In questo senso, possiamo segnalare due aspetti da tenere in considerazione: il primo fu quello di permettere il rafforzamento delle forze avverse al processo rivoluzionario, e che cercavano di mantenere la Repubblica come forma di governo. Questo aspetto culminò negli scontri del maggio 1937 in cui la controrivoluzione guidata da comunisti e repubblicani sconfisse politicamente le forze rivoluzionarie.

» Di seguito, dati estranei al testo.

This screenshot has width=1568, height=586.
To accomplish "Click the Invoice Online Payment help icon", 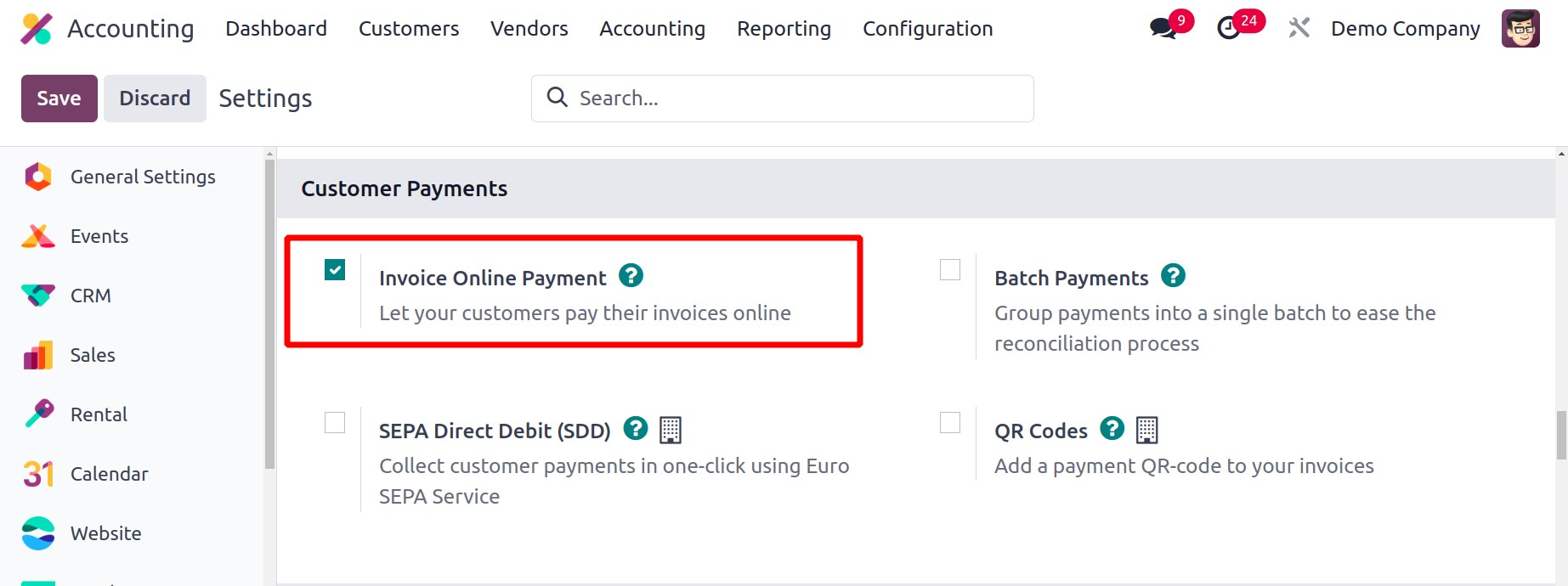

In secondo luogo andò rafforzandosi anche la realizzazione di organizzazioni popolari in sostituzione dello Stato, permettendo la sperimentazione di nuove e avanzate forme di autogestione e federalismo. In questo senso, lo slogan dell’anarchismo che “guerra e rivoluzione sono inseparabili” era assolutamente corretto. Per milioni di persone, la rivoluzione era una questione essenziale per cui lottare. Come deliberato al Congresso di Saragozza della CNT, praticamente tutta l’economia catalana fu collettivizzata. Ma non appena la Repubblica uccise quella rivoluzione, il morale crollò in tutta la retroguardia. La guerra si ridusse a battaglie tra i due eserciti opposti. Le speranze del popolo si basavano allora sulla mera sopravvivenza in mezzo a un crescente sconforto: nelle retrovie, la fame e la repressione del governo, e in prima linea, le sconfitte militari.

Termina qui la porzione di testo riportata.